Section 10. Vacancies. Any vacancy occurring among the officers of the Company shall be filled as soon as practicable by the Board at any regular or special meeting thereof.
Section 11. Retirement of Directors; Advisory Board. When a Director attains the age of seventy (70) or otherwise retires under the retirement policies of the Company as established from time to time by the Board of Directors, such Director automatically shall become an Honorary Director of the Company following his or her retirement. The Board of Directors of the Company also may appoint any individual an Honorary Director, Director
Ex. 3.2
Emeritus, or member of any advisory board established by the Board of Directors. Any individual automatically becoming an Honorary Director or appointed an Honorary Director, Director Emeritus, or member of an advisory board as provided by this Section may be compensated as determined by the Executive/Loan Committee; provided, however, such individual may not vote at any meeting of the Board of Directors or be counted in determining a quorum and shall not have any responsibility or be subject to any liability imposed upon a Director or the Company, or otherwise be deemed a Director or provide due influence in decision making.

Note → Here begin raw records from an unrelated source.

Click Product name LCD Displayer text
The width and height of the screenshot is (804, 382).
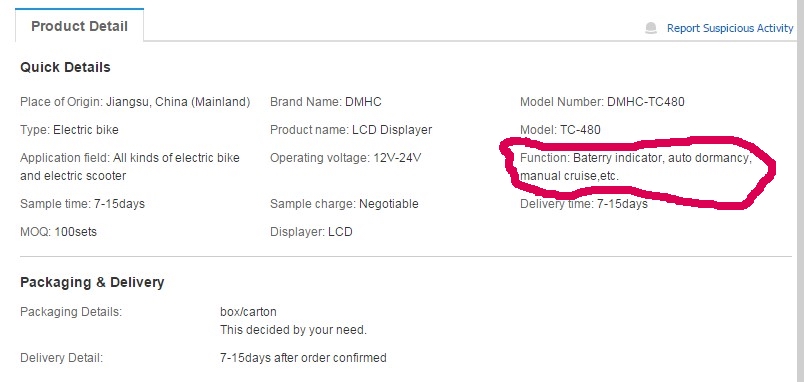(x=351, y=130)
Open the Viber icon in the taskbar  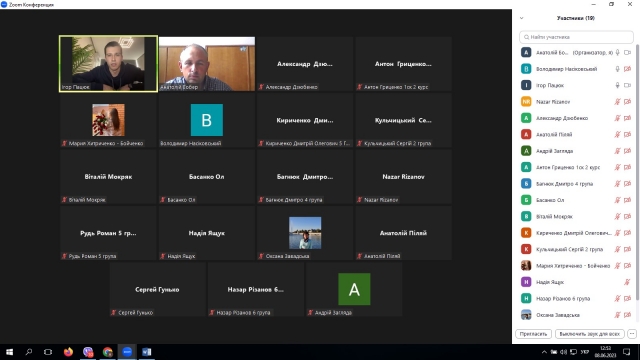click(x=88, y=352)
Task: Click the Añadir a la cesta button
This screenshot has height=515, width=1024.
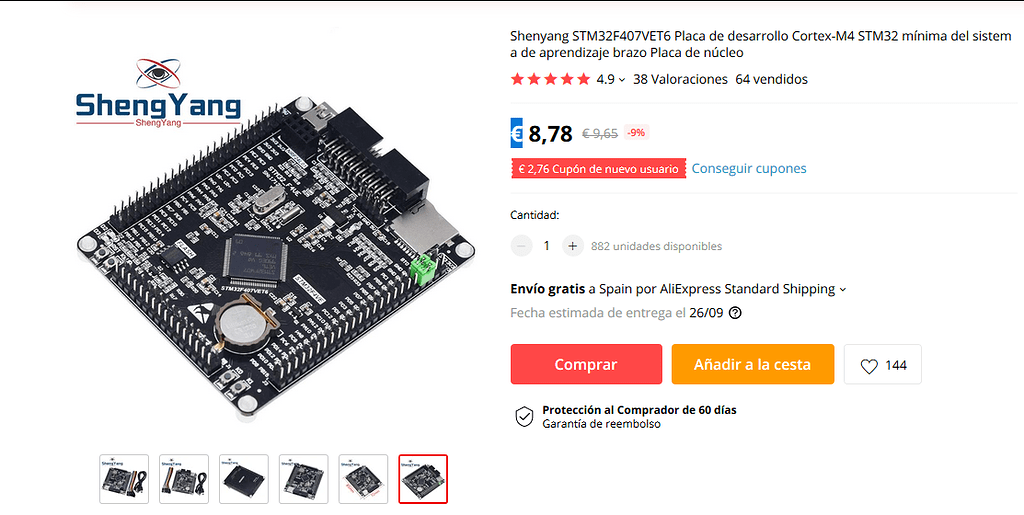Action: 752,364
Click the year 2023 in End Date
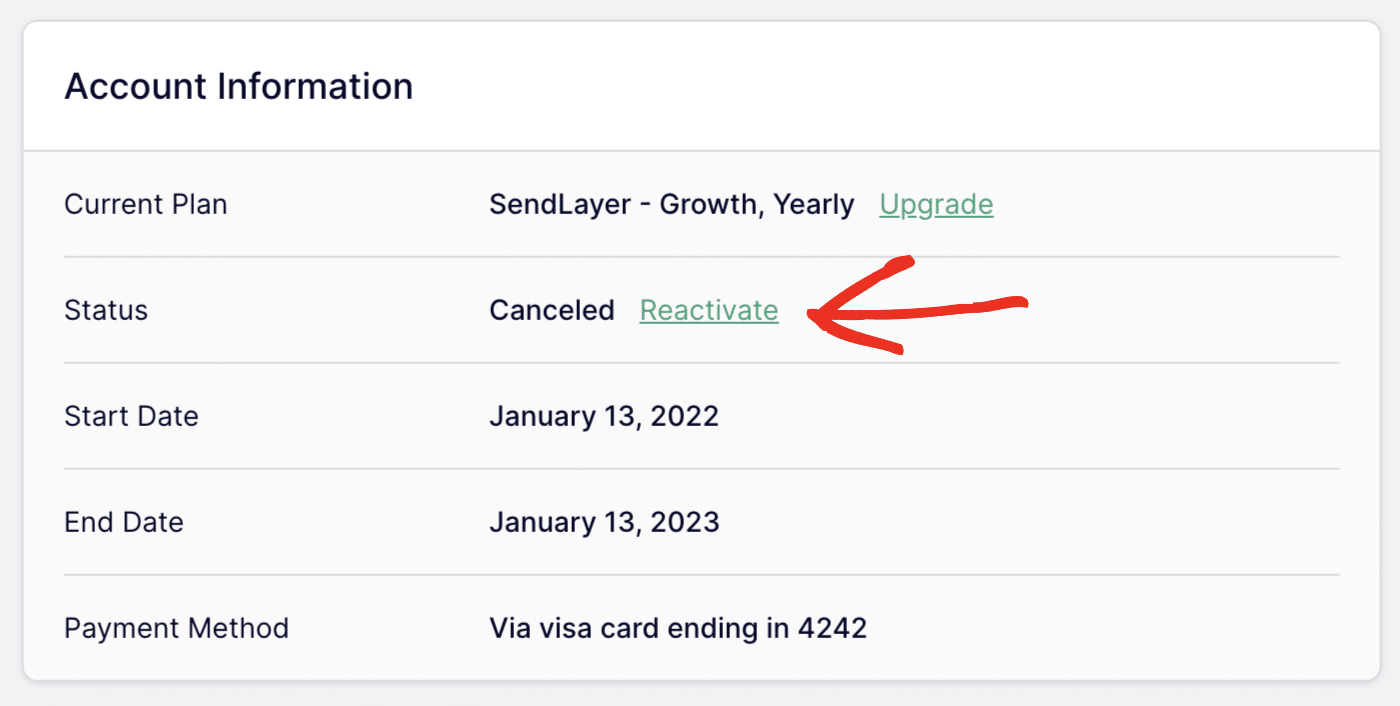The image size is (1400, 706). point(685,523)
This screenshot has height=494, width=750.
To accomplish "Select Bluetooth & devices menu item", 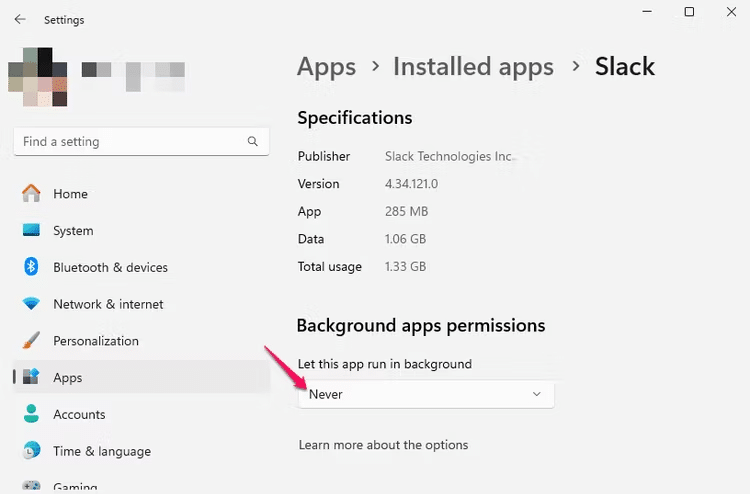I will (110, 267).
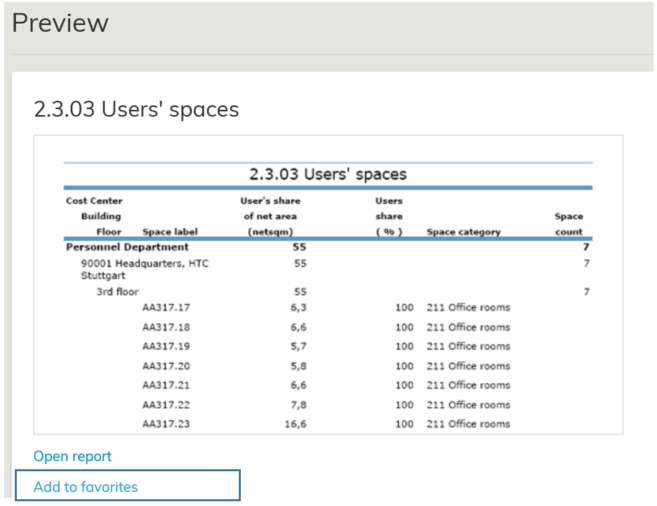Click the Space count column header
Viewport: 657px width, 506px height.
568,224
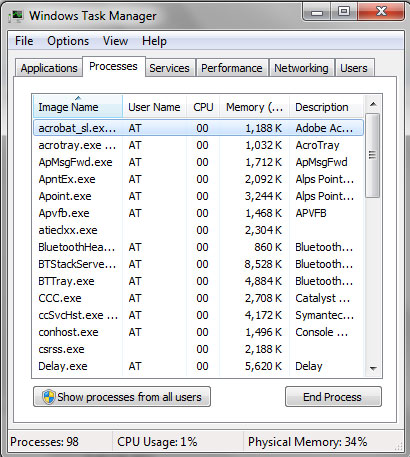Click the Task Manager title bar icon
Viewport: 410px width, 457px height.
(16, 16)
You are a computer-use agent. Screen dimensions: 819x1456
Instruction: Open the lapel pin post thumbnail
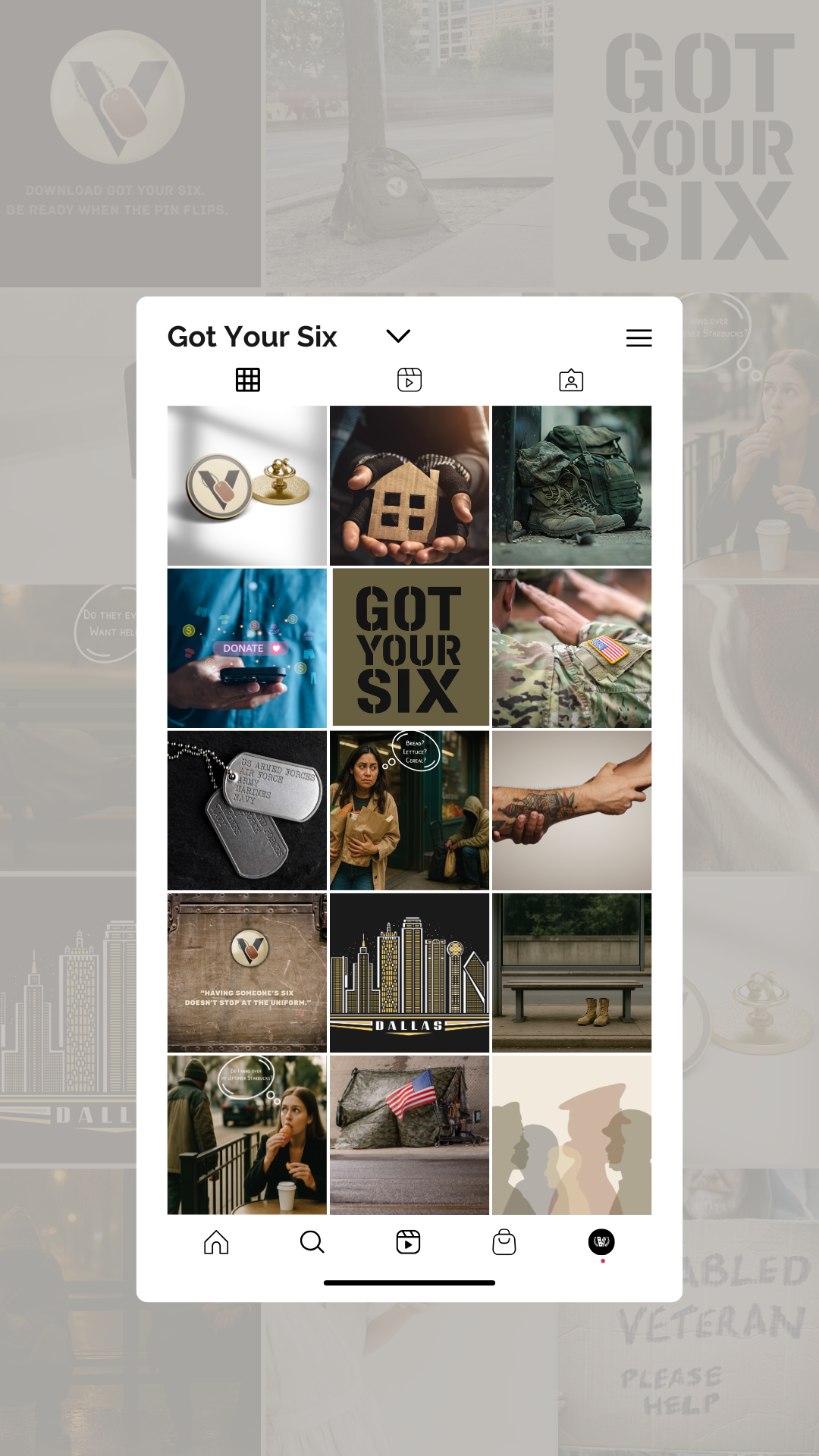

Section 12. Additional Powers. In addition to the powers and authority conferred upon them by these Bylaws, the Board may exercise all such powers and do all such acts and things as it may be directed or required to do by applicable law and regulation, the Company’s Charter, or the Company’s Shareholders.
ARTICLE V
COMMITTEES OF THE BOARD
Section 1. Executive/ Loan Committee.
(A) The Board shall appoint an Executive/Loan Committee. Any number of Directors or all of the Directors may serve on the Executive/Loan Committee, as may be determined by the Board. The Executive/Loan Committee shall elect a chairman from among its members. The Executive/Loan Committee shall meet any time upon the call of the chairman of the committee or the President/Chief Executive Officer or the Chairman of the Board. The Executive/Loan Committee shall supervise the operations of the Company and the management and investment of its funds and assets. The Executive/Loan Committee shall fix the salaries of all officers of the Company and shall have general supervision over all expenses. The Executive/Loan Committee is authorized to fix reasonable compensation for Directors and committee members for attendance at meetings. In addition, the Executive/Loan Committee shall consider and pass on loans as submitted by the executive and lending officers of the Company. A majority of the members of the Executive/Loan Committee shall constitute a quorum, and resolutions may be adopted by a majority vote of a quorum. At the discretion of the Board of Directors, non-Director lending officers of the Company may also be members of the Executive/Loan Committee; provided, however, that such non-Director members shall having voting authority only in matters dealing with the Company’s lending and credit activities. The Executive/Loan Committee shall keep minutes and such minutes shall be maintained in the records of the Company.
(B) The Executive/Loan Committee may appoint officers subject to approval by the Board.
Ex. 3.2
(C) At any time occurring between regular meetings of the Board, the Executive/Loan Committee shall have the power to adopt resolutions which shall be of like force and effect as though adopted by the full Board, except that the Executive/Loan Committee may not declare dividends, amend the Bylaws, elect Directors, or vote to recommend that the Company sell all or substantially all of its assets, merge, or otherwise change its corporate form. Any action taken by the Executive/Loan Committee shall be subject to review, ratification, and/or rejection by the Board; provided, however, that such review shall not affect the rights of other persons who may have relied upon the action by the Executive/Loan Committee.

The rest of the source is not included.